How many advantages do non-profit hospitals need?
One begins to wonder how many competitive advantages non-profit hospitals need after reading of State Sen. Bill Ketron’s sponsoring a bill that allows them to formulate strategic plans and marketing strategies in secret non-public sessions.
The proposed bill has passed the house and is now scheduled for a vote in the Senate.
Ketron says the bill is needed to “level the playing field.”
This is an interesting spin of facts because according to the American hospital directory, an information service company that compiles data on all hospitals, 77 percent of “non-profit hospitals” in the United States are profitable, compared to 61 percent of “for-profit hospitals.”
According to federal data, 60 percent of the nation’s 3,400 hospitals are 501(c)3 non-profit, 23 percent are for-profit hospitals and 17 percent are run by counties, state or federal government and account for 31 percent of total U.S. health care costs. Those costs are projected to increase to 39 percent by 2017.
A 2006 Congressional budget report said non-profit hospitals receive an estimated $12.6 billion in annual tax exemptions on top of the $32 billion in federal, state and local subsidies they receive each year.

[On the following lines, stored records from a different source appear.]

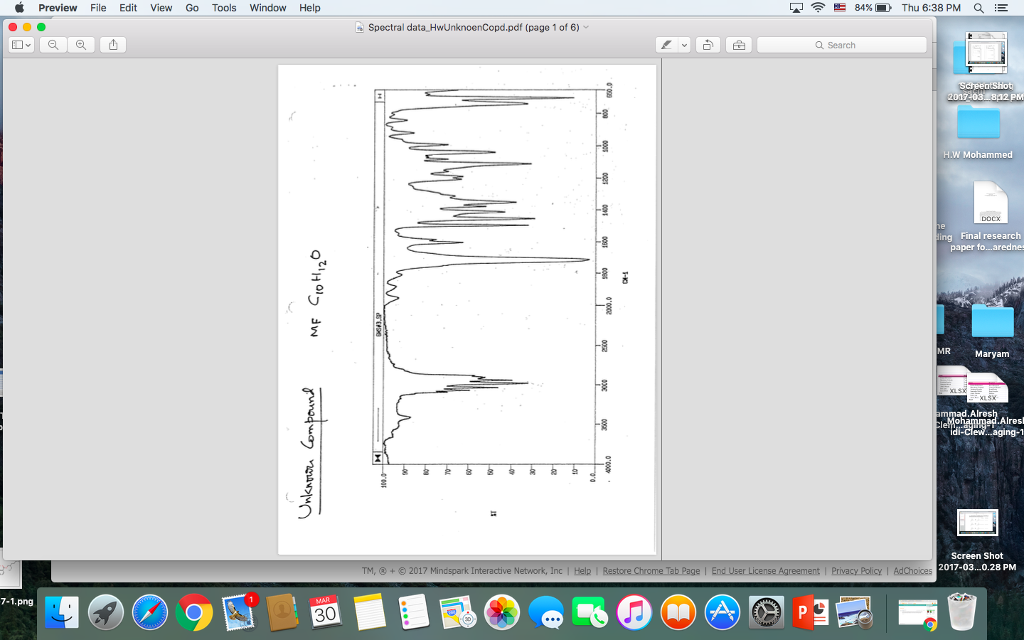Image resolution: width=1024 pixels, height=640 pixels.
Task: Click the Zoom In magnifier button
Action: pyautogui.click(x=80, y=45)
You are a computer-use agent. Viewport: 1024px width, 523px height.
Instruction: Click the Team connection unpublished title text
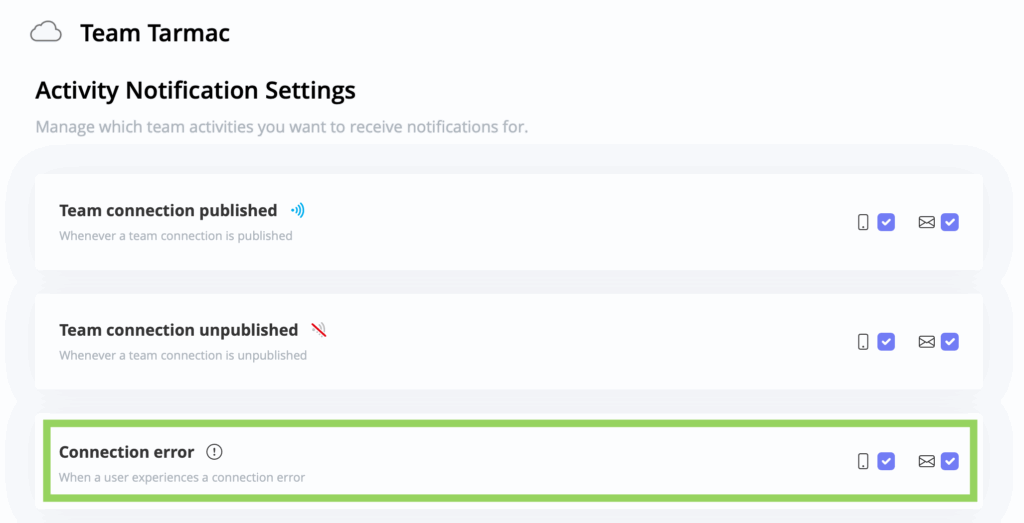click(178, 330)
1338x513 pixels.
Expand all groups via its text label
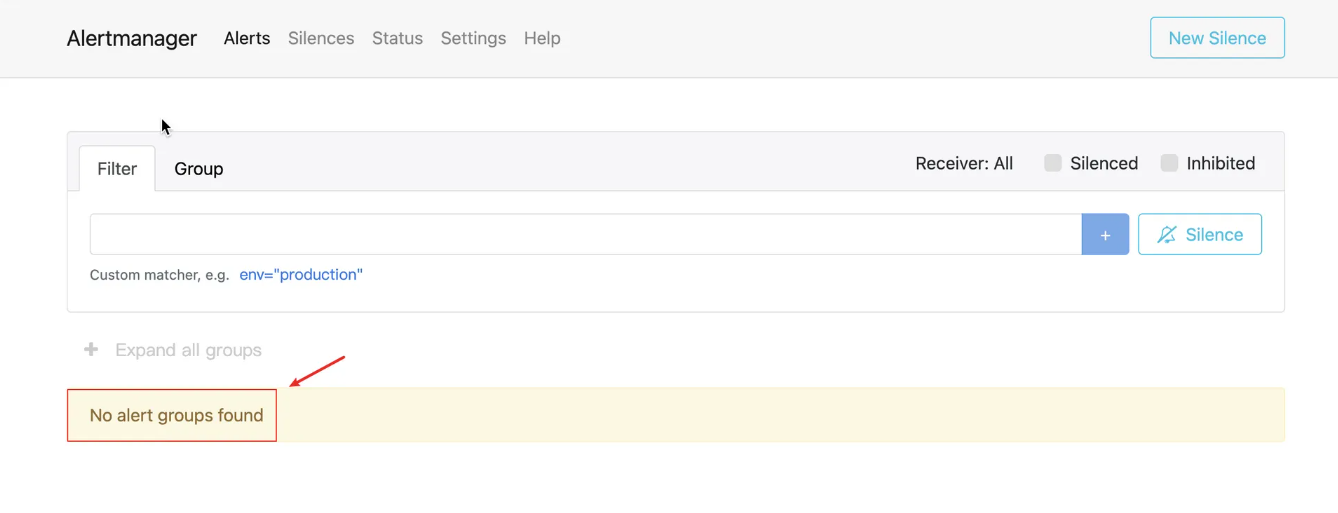tap(188, 350)
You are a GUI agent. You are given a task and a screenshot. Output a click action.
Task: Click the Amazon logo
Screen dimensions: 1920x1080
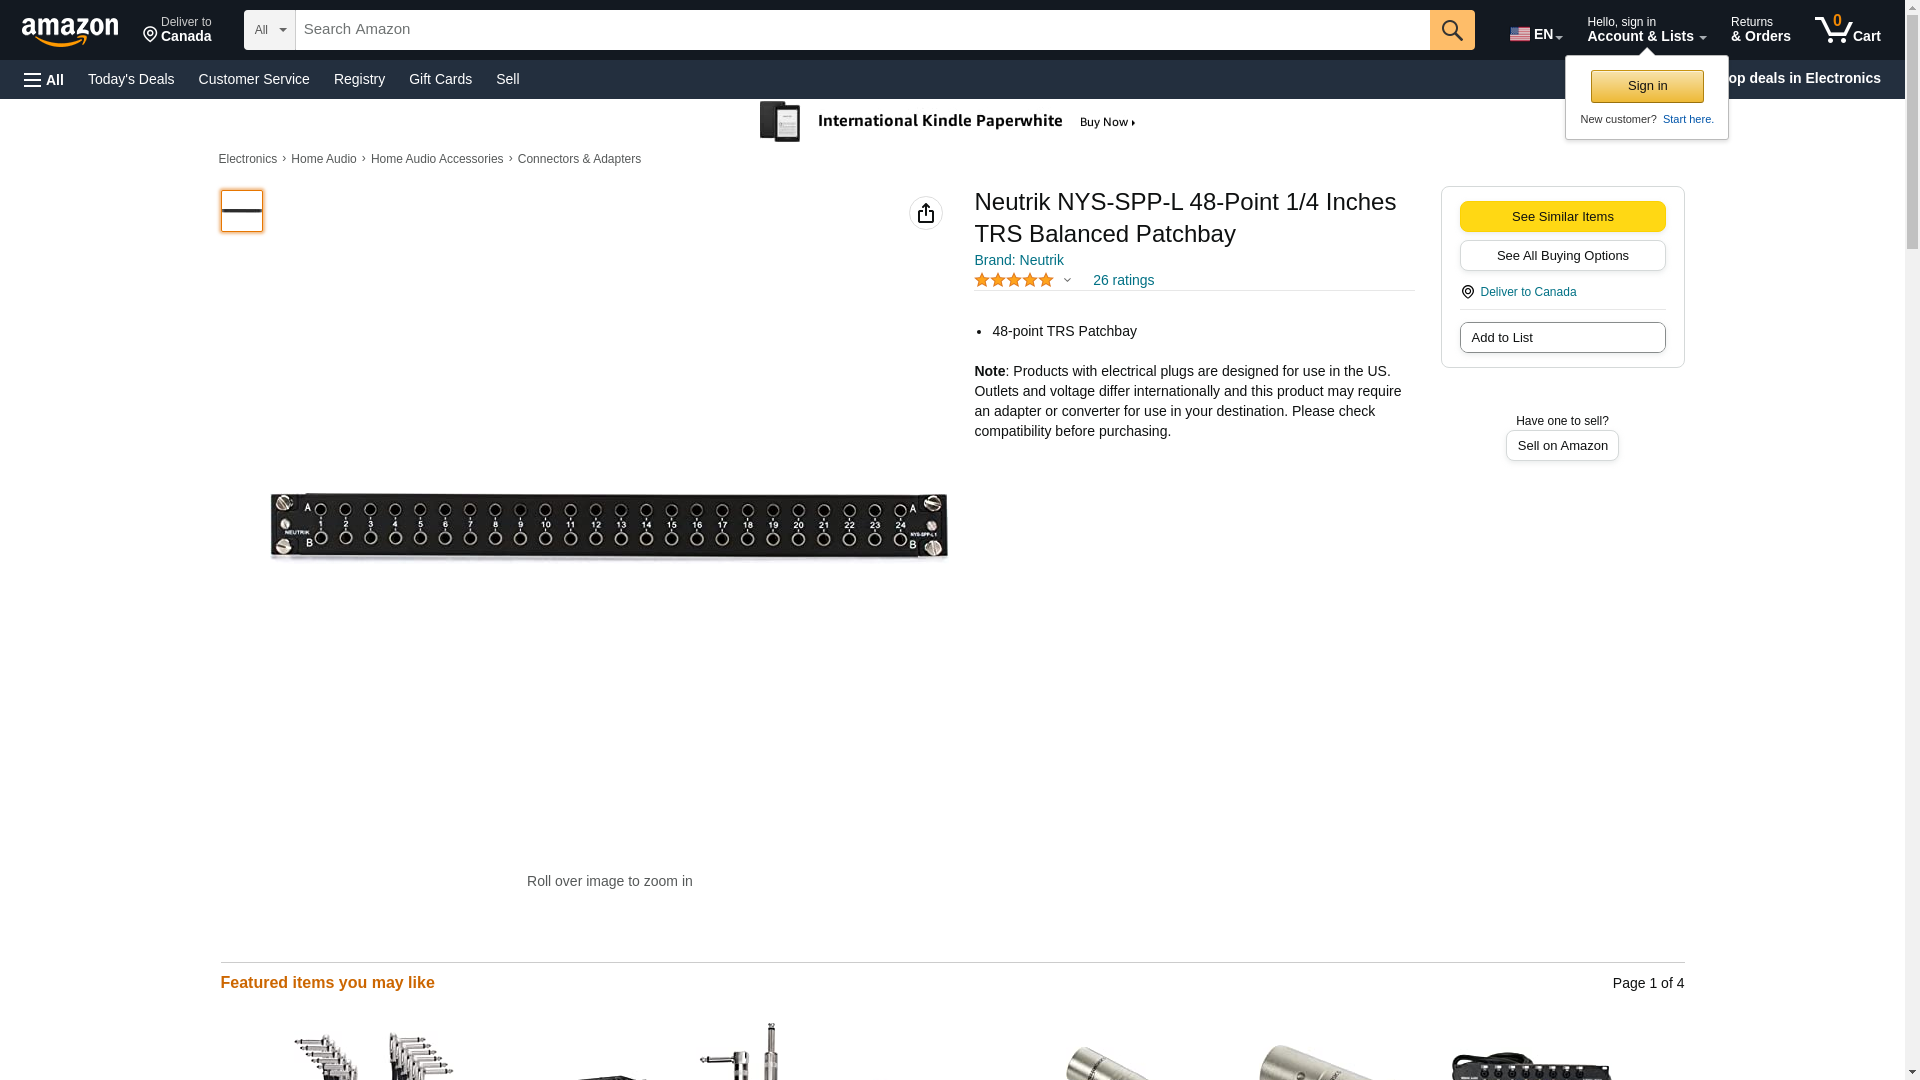[70, 32]
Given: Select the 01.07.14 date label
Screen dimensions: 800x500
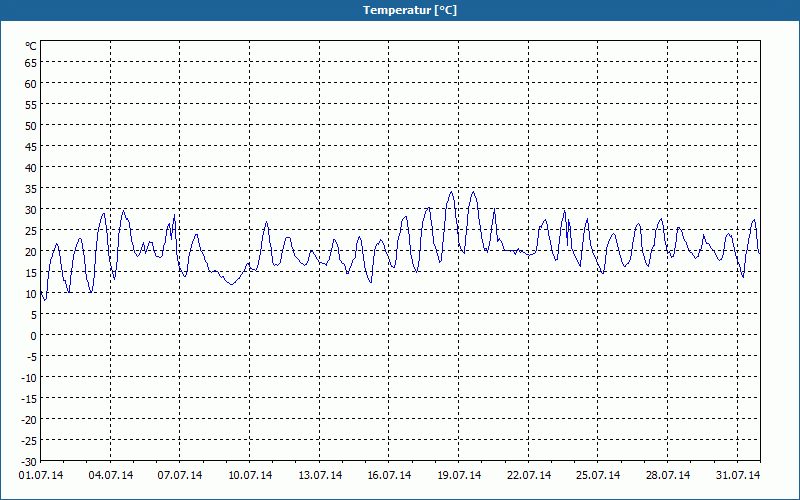Looking at the screenshot, I should click(x=41, y=476).

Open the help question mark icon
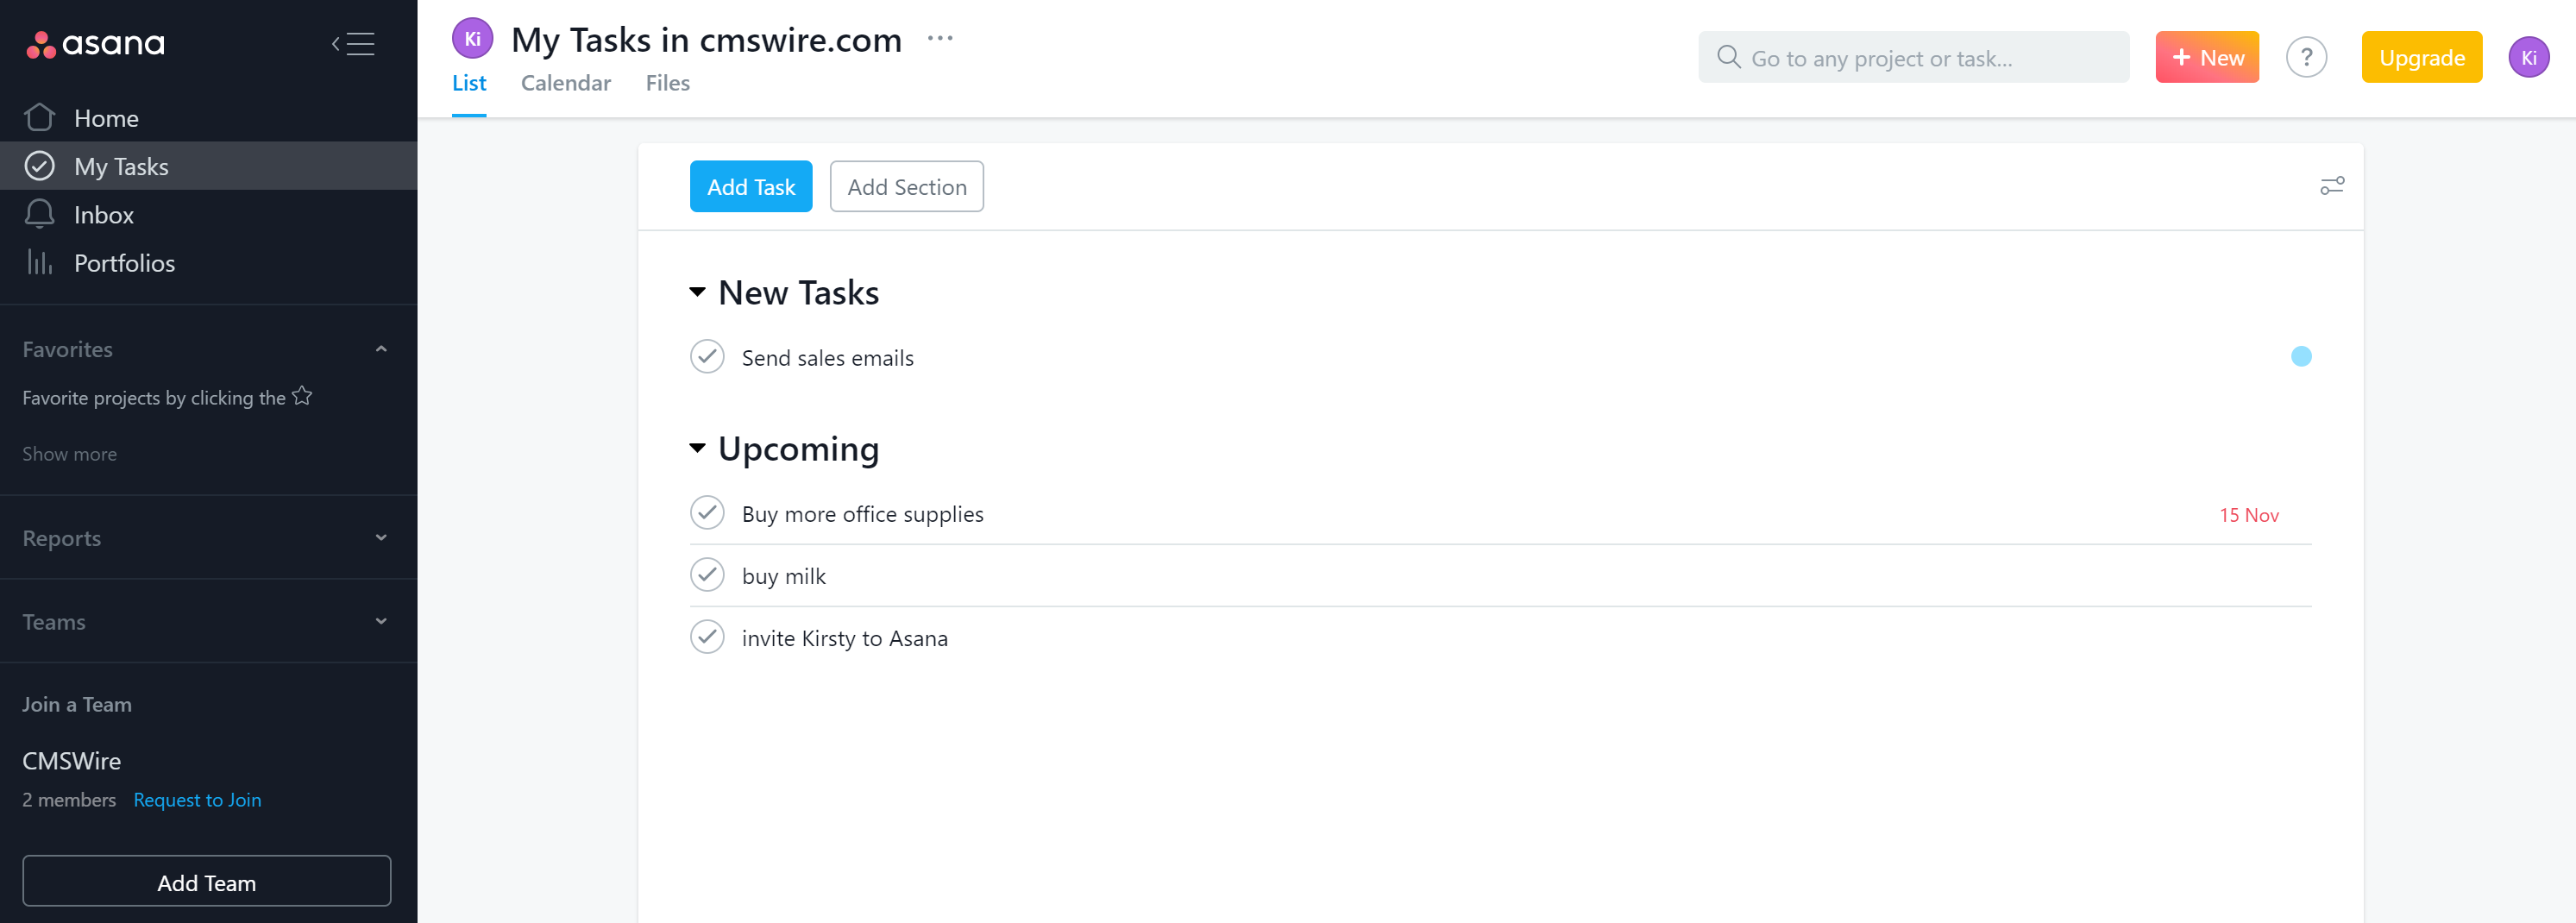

In return, the non-profit is supposed to provide a “community benefit,” a loosely defined IRS requirement that’s intended to provide a charitable return back to the community. Originally, non-profit hospitals were champions of the poor and indigent health care. More & more non-profit hospitals have become institutions of and for the wealthy and the privileged hospital executives and doctors who operate them. Non-profit hospitals have no share holders to pay dividends to. Much of the profits they earn from their operations or financial investments are channeled back into the operations and reward executives and doctors with larger pay packages and fees for services. Non-profit hospital revenues are being maximized through taxpayer funded Medicare reimbursement processes, hiking prices on procedures and services to several times their real costs, selling patient debts to collection agencies, issuing low interest tax exempt bonds and investing cash reserves in higher yielding securities. Recently the Federal Government notified all hospitals that it will no longer pay for the extra care and added costs for preventable hospital treatment errors involving falls, bloodstream infections caused by catheters, bed sores, objects left in patients during surgery, blood incompatibility, bacterial heart infections and air embolisms in the bloodstream. (air bubbles) Today one in four hospital patients have a urinary catheter inserted. The tube, left in too long, often triggers a urinary infection in the patient and hospitals have been billing Medicare and third party insurance providers for treating an infection they caused. A recent University of Michigan study found most patients didn’t need catheters and most hospitals don’t even keep medical track of the duration of how long it’s been inserted.
Another recent Dartmouth College study concluded that “higher-intensity medical hospital practices are contributing to insufficient patient care and higher medical costs.” According to this study, Medicare could save $289 billion of taxpayer costs on health care costs between 2001 and 2005 if all hospitals operated with the same due diligence that the benchmark used in the study did, which was the Mayo Clinic in Minnesota. Much of these poor business practices and thus higher costs are passed on to taxpayers, third party insurance providers and uninsured patients who are paying more for ineffective and in inefficient hospital procedures. The study also found, such inefficient hospitals had higher patient office calls, hospital stays, unnecessary diagnostic procedures and higher unnecessary doctor visits to hospital patients that added additional costs to patient care with little or no increased Medical benefit to the patient.
Total U.S. Health Care costs in 2006 were $2.1 trillion and are forecast to double to $4.3 trillion within eight years. Non-profit and government-owned hospitals like Maury Regional and Williamson Medical already have a significant competitive advantage with low interest, tax-exempt bonds for capital improvements; local, state and federal grants and subsidies; and local property tax exempt status, paying only a fraction of their fair share of local property taxes through a special in-lieu of property tax arrangement. In some cases, like Maury Regional, obtaining financial information on operational costs, or charity contributions is next to impossible because they are not required to file such information with the IRS, like other non-profit 501(c)3 hospitals, because they have received a “special wavier” for such filings because they are government-owned.
Ketron could better serve the public taxpayer and the patients who use these non-profit hospitals by requiring them to be more financially transparent and open about their “community service” contributions, administrative costs, doctor fees and other important, if not vital health care information on mortality rates and infectious diseases, like MRSA that are not required to be reported in Tennessee. By lowering health care costs and improving patient services, the public and taxpayer will be better served and the hospitals themselves will, as a result, gain a more competitive advantage.